*** Recorded data Section Begins ***

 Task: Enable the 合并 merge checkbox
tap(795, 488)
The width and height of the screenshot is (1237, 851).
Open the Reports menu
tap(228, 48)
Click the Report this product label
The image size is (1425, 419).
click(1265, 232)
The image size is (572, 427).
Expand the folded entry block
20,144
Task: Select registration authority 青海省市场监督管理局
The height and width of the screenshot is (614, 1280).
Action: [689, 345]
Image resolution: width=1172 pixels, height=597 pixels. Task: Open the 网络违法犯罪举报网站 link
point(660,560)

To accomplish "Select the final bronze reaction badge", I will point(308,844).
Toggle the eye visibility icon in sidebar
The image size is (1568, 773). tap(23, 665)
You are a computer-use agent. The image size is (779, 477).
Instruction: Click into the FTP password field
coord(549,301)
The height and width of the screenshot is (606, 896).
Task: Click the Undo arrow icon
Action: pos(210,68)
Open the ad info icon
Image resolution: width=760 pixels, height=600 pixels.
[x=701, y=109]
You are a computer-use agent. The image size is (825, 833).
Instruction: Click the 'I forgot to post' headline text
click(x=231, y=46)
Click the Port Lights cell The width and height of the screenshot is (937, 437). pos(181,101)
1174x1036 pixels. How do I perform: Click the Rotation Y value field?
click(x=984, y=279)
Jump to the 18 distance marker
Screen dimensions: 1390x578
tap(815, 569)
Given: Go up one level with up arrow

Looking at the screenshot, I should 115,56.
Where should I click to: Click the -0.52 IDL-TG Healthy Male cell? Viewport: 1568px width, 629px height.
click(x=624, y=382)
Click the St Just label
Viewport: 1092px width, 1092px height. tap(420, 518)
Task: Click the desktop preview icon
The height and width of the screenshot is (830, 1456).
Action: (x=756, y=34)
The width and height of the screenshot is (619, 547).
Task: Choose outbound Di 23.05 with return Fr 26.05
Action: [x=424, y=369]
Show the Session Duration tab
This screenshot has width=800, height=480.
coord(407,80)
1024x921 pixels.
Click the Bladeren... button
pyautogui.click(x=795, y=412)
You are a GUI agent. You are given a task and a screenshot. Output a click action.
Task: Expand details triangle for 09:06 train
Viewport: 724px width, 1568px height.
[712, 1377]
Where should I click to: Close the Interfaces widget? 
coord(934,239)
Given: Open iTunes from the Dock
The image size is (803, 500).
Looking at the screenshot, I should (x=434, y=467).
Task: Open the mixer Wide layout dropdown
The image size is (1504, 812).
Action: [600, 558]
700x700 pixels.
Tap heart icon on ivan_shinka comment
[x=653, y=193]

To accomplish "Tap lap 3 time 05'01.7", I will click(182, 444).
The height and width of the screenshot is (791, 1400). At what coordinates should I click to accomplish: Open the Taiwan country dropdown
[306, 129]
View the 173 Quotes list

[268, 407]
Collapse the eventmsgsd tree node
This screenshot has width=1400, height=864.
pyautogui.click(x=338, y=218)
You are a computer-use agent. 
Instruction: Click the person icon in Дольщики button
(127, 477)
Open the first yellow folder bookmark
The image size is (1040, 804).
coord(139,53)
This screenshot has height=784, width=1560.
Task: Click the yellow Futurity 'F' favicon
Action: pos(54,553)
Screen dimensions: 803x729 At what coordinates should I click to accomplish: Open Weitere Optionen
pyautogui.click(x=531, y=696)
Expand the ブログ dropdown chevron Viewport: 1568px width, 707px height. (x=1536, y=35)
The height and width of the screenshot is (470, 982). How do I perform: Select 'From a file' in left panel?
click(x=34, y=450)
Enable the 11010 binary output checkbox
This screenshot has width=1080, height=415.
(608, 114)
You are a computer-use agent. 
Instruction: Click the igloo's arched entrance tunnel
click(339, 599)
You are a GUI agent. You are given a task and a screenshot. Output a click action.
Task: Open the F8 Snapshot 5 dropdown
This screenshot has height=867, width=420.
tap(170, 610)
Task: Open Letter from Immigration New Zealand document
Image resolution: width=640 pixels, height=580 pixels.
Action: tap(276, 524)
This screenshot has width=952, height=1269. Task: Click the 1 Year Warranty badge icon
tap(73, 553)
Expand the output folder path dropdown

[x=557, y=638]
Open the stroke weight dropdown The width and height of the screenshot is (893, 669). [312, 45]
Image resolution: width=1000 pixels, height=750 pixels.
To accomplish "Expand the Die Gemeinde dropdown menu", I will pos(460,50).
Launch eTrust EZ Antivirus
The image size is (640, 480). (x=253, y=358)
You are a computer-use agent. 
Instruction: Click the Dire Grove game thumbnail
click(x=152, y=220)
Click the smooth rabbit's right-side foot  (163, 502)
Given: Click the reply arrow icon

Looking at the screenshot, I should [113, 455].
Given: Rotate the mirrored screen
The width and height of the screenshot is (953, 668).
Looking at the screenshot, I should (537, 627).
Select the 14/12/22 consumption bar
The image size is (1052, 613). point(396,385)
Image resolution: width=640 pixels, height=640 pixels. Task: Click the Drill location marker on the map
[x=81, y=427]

*** Recorded data Section Ends ***

*Exercise*
The records above are to be duplicated word for word.

*Task result*
 Task: Enable the 合并 merge checkbox
tap(795, 488)
The width and height of the screenshot is (1237, 851).
Open the Reports menu
tap(228, 48)
Click the Report this product label
The image size is (1425, 419).
click(1265, 232)
The image size is (572, 427).
Expand the folded entry block
20,144
Task: Select registration authority 青海省市场监督管理局
The height and width of the screenshot is (614, 1280).
Action: [689, 345]
Image resolution: width=1172 pixels, height=597 pixels. Task: Open the 网络违法犯罪举报网站 link
point(660,560)

To accomplish "Select the final bronze reaction badge", I will point(308,844).
Toggle the eye visibility icon in sidebar
The image size is (1568, 773). tap(23, 665)
You are a computer-use agent. The image size is (779, 477).
Instruction: Click into the FTP password field
coord(549,301)
The height and width of the screenshot is (606, 896).
Task: Click the Undo arrow icon
Action: pos(210,68)
Open the ad info icon
Image resolution: width=760 pixels, height=600 pixels.
[x=701, y=109]
You are a computer-use agent. The image size is (825, 833).
Instruction: Click the 'I forgot to post' headline text
click(x=231, y=46)
Click the Port Lights cell The width and height of the screenshot is (937, 437). pos(181,101)
1174x1036 pixels. How do I perform: Click the Rotation Y value field?
click(x=984, y=279)
Jump to the 18 distance marker
Screen dimensions: 1390x578
tap(815, 569)
Given: Go up one level with up arrow

Looking at the screenshot, I should 115,56.
Where should I click to: Click the -0.52 IDL-TG Healthy Male cell? Viewport: 1568px width, 629px height.
click(x=624, y=382)
Click the St Just label
Viewport: 1092px width, 1092px height. tap(420, 518)
Task: Click the desktop preview icon
The height and width of the screenshot is (830, 1456).
Action: (x=756, y=34)
The width and height of the screenshot is (619, 547).
Task: Choose outbound Di 23.05 with return Fr 26.05
Action: [x=424, y=369]
Show the Session Duration tab
This screenshot has width=800, height=480.
coord(407,80)
1024x921 pixels.
Click the Bladeren... button
pyautogui.click(x=795, y=412)
You are a GUI agent. You are given a task and a screenshot. Output a click action.
Task: Expand details triangle for 09:06 train
Viewport: 724px width, 1568px height.
[712, 1377]
Where should I click to: Close the Interfaces widget? 
coord(934,239)
Given: Open iTunes from the Dock
The image size is (803, 500).
Looking at the screenshot, I should (x=434, y=467).
Task: Open the mixer Wide layout dropdown
The image size is (1504, 812).
Action: [600, 558]
700x700 pixels.
Tap heart icon on ivan_shinka comment
[x=653, y=193]

To accomplish "Tap lap 3 time 05'01.7", I will click(182, 444).
The height and width of the screenshot is (791, 1400). At what coordinates should I click to accomplish: Open the Taiwan country dropdown
[306, 129]
View the 173 Quotes list

[268, 407]
Collapse the eventmsgsd tree node
This screenshot has width=1400, height=864.
pyautogui.click(x=338, y=218)
You are a computer-use agent. 
Instruction: Click the person icon in Дольщики button
(127, 477)
Open the first yellow folder bookmark
The image size is (1040, 804).
coord(139,53)
This screenshot has height=784, width=1560.
Task: Click the yellow Futurity 'F' favicon
Action: pos(54,553)
Screen dimensions: 803x729 At what coordinates should I click to accomplish: Open Weitere Optionen
pyautogui.click(x=531, y=696)
Expand the ブログ dropdown chevron Viewport: 1568px width, 707px height. (x=1536, y=35)
The height and width of the screenshot is (470, 982). How do I perform: Select 'From a file' in left panel?
click(x=34, y=450)
Enable the 11010 binary output checkbox
This screenshot has width=1080, height=415.
(608, 114)
You are a computer-use agent. 
Instruction: Click the igloo's arched entrance tunnel
click(339, 599)
You are a GUI agent. You are given a task and a screenshot. Output a click action.
Task: Open the F8 Snapshot 5 dropdown
This screenshot has height=867, width=420.
tap(170, 610)
Task: Open Letter from Immigration New Zealand document
Image resolution: width=640 pixels, height=580 pixels.
Action: tap(276, 524)
This screenshot has width=952, height=1269. Task: Click the 1 Year Warranty badge icon
tap(73, 553)
Expand the output folder path dropdown

[x=557, y=638]
Open the stroke weight dropdown The width and height of the screenshot is (893, 669). [312, 45]
Image resolution: width=1000 pixels, height=750 pixels.
To accomplish "Expand the Die Gemeinde dropdown menu", I will pos(460,50).
Launch eTrust EZ Antivirus
The image size is (640, 480). (x=253, y=358)
You are a computer-use agent. 
Instruction: Click the Dire Grove game thumbnail
click(x=152, y=220)
Click the smooth rabbit's right-side foot  (163, 502)
Given: Click the reply arrow icon

Looking at the screenshot, I should [113, 455].
Given: Rotate the mirrored screen
The width and height of the screenshot is (953, 668).
Looking at the screenshot, I should (537, 627).
Select the 14/12/22 consumption bar
The image size is (1052, 613). point(396,385)
Image resolution: width=640 pixels, height=640 pixels. Task: Click the Drill location marker on the map
[x=81, y=427]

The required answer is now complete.